I don't know about you, but it hit me like a ton of bricks getting the news that Pete Seeger is no longer with us. He went out gracefully and I've since been actively celebrating 94 years of a life well lived. On the other hand, it feels strange and painful at times to talk about Pete's life in the past tense.
But in many ways Pete is very much still with us. He has changed the face of American folk, pop and rock music. He has lived a model for conscience and consciousness for commercial and non-commercial music and the rest of our culture. He helped clean up New York's Hudson River and provided some well-borrowed models for other environmental work. He has gone into many classrooms to catalyze future generations of singers, community builders and purveyors of truth. And, happily for a man who never sought his own glory and felt that his work wasn't about him, he has sparked many of his admirable qualities in countless singers and songwriters who are active today.
Such was the case tonight in a celebration of Pete and his late wife Toshi at Judson Church. Pete's influence was tangible – and alive – in the scores of people who sang and talked about their inspirations derived from Pete. Some had had a more direct contact than I've been happy to have had (see the entry for May 8, 2009), some only second hand. But all had been touched in positive ways that will carry over.
In my connections with Pete, I'd had one glaring incomplete. Not long after 9/11, I'd been sharing a round robin song circle with him, in which I sang my song "Let's Be Honest" (now on my CD-EP Demolicious4), a musical rendition of my experience on a soap box in the post-tragedy healing space that spontaneously arose in NYC's Union Square. As a complex funk-rap-reggae piece – my one and only – it went from a version my band at the time could barely pull off to a voice and solo guitar version, implying all the band parts, that, at the time, I could just about deliver. Pete enthusiastically asked me to send him the song. I had nothing to send at the time and, being at a perfectionistic stage in my musical expansion, it took awhile to get anything completed that I found presentable. Of course, that misses the point and, to make a long story short, though it eventually became a featured part of my solo set and a full band-arranged extravaganza on my CD, I never sent it. So there's some musical history that never happened. Or, it happened like that.
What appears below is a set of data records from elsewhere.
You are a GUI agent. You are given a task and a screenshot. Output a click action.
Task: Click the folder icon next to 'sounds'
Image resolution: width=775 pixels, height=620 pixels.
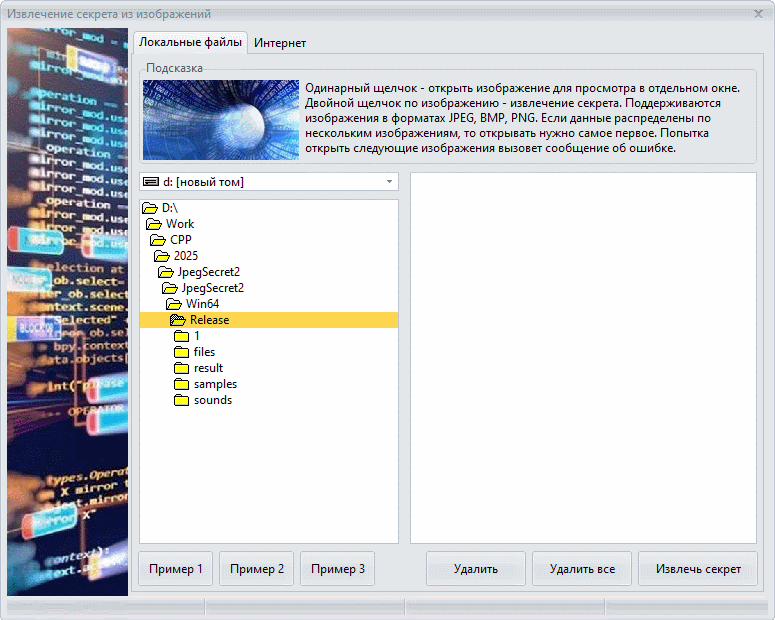[x=181, y=400]
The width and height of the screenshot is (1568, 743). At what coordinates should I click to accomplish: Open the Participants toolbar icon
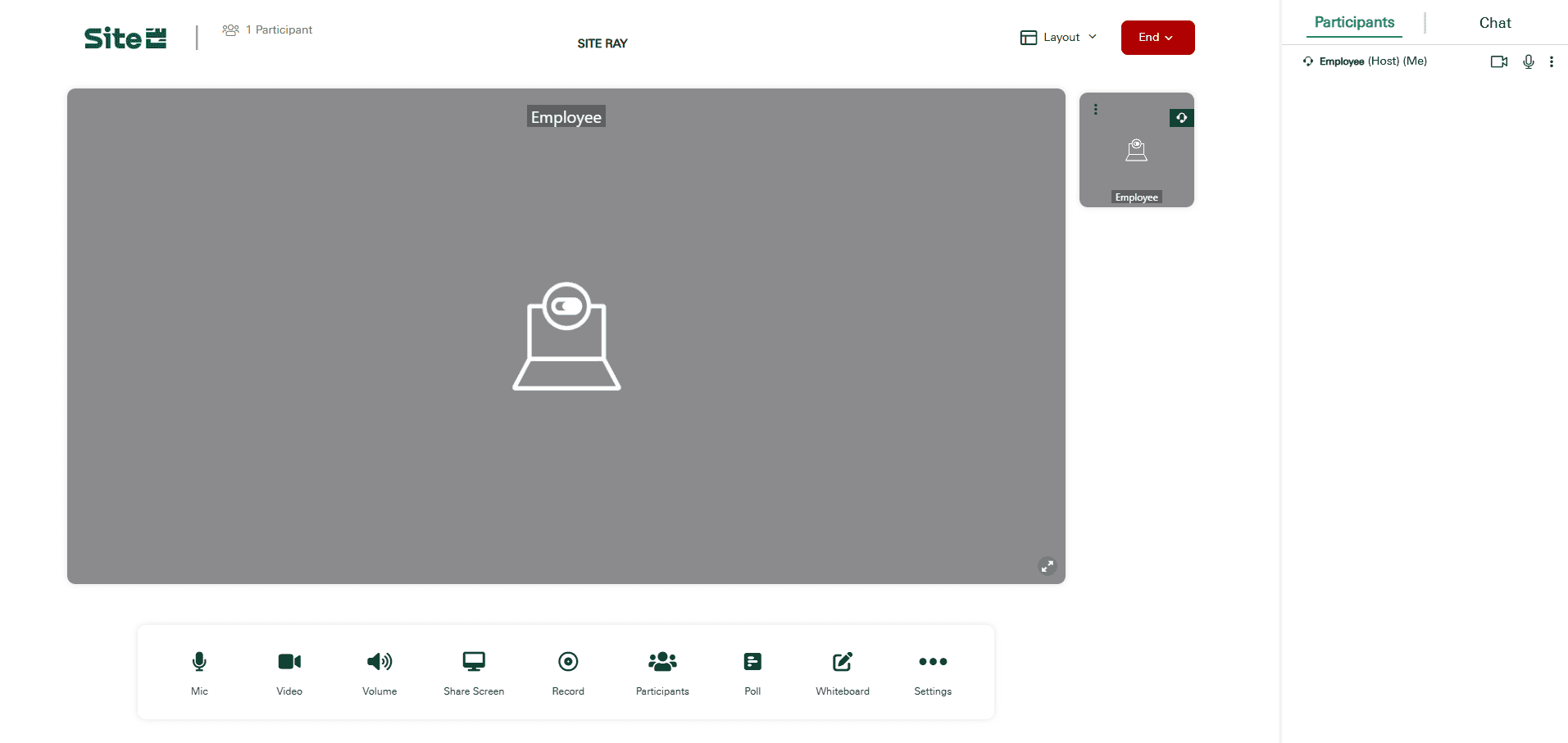(662, 662)
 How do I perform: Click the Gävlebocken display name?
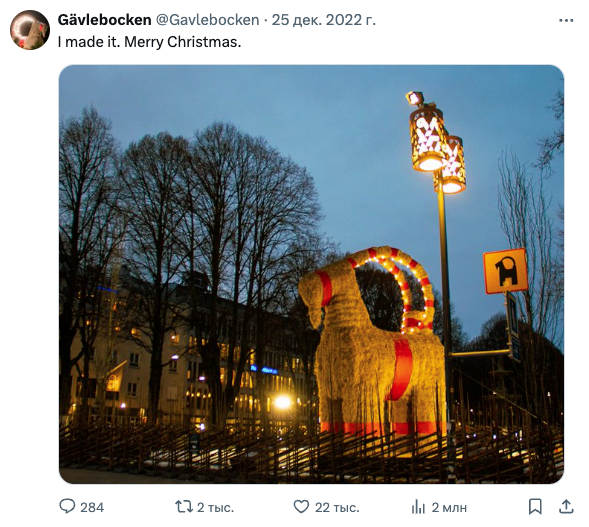pos(104,20)
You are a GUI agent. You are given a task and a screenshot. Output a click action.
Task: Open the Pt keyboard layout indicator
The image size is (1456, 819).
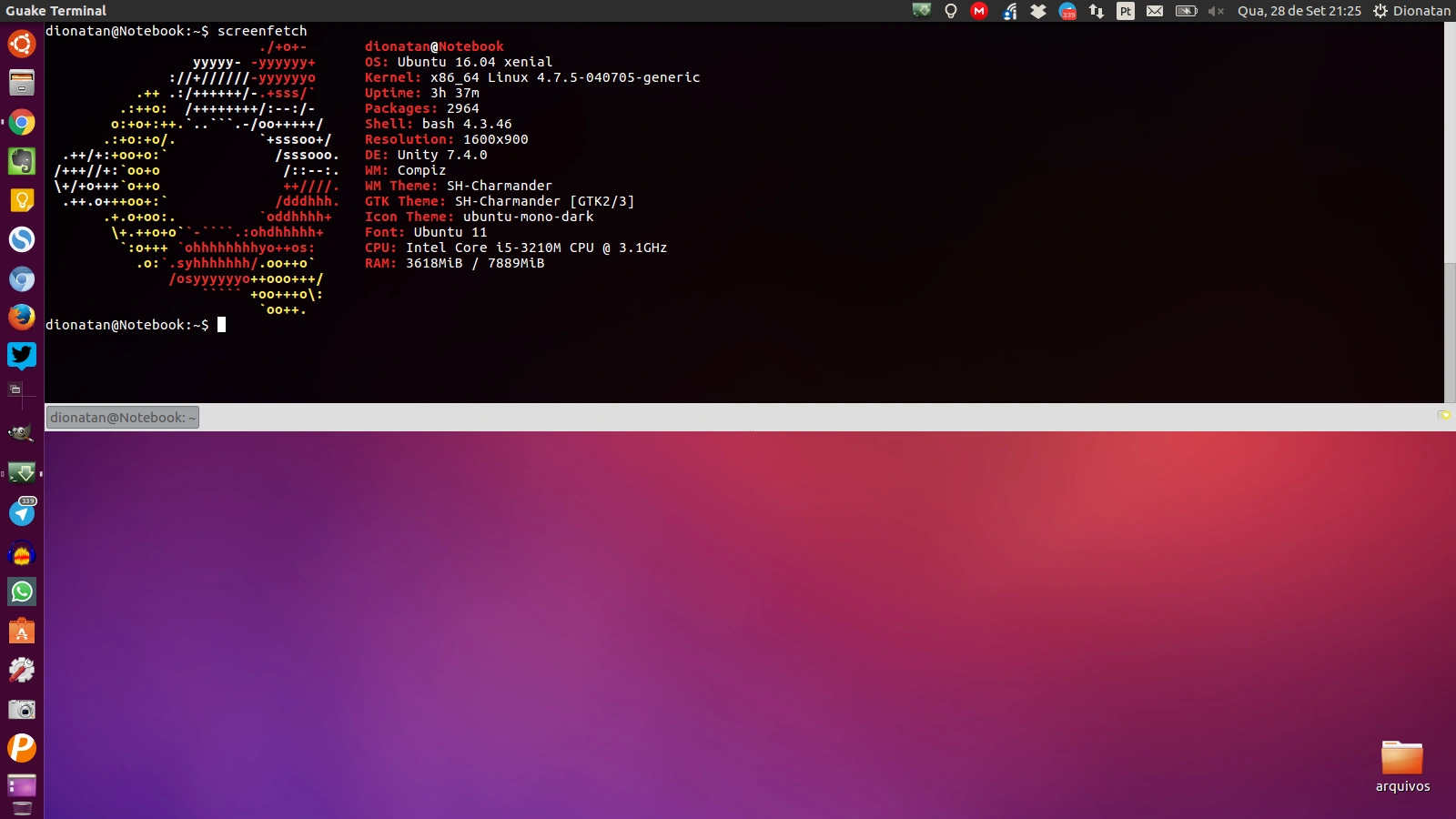[x=1126, y=11]
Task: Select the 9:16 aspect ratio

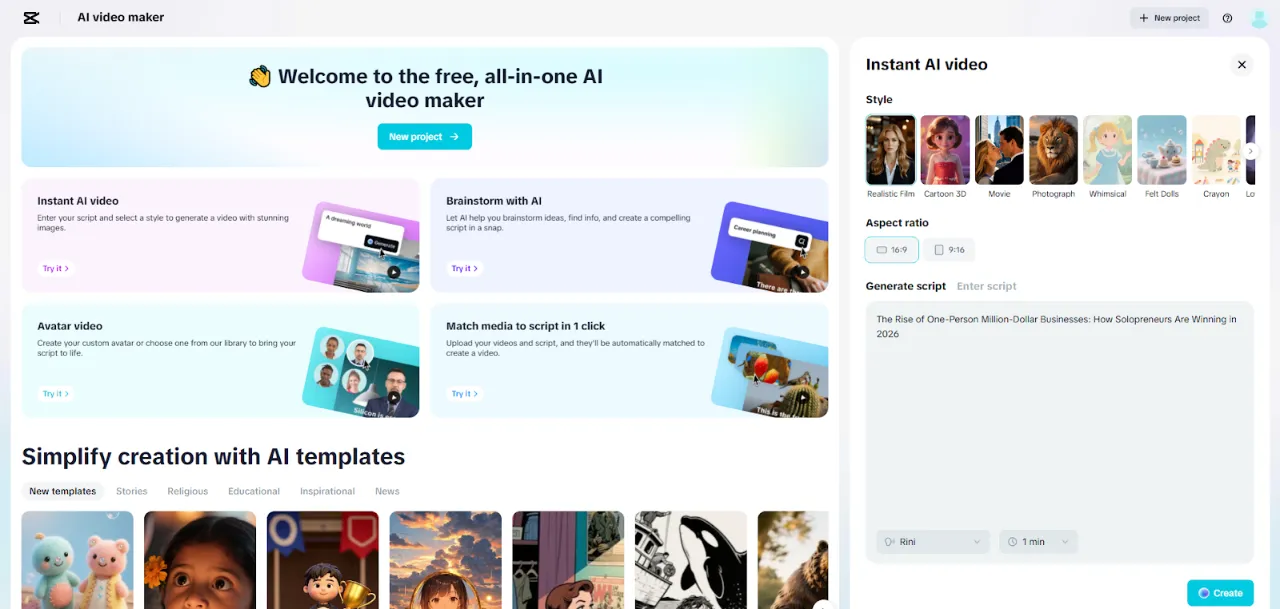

At the Judson event, in singing "Let's Be Honest" – in all its glorious imperfection this time, having not performed it for years – I felt I was finally delivering to Pete... and to all the Peteness that progresses out into the world and the future via the audience of singers, activists, music lovers and small, frolicking children. Without a doubt, a fulfilling, heart-warming and hopeful experience, and the best consolation available.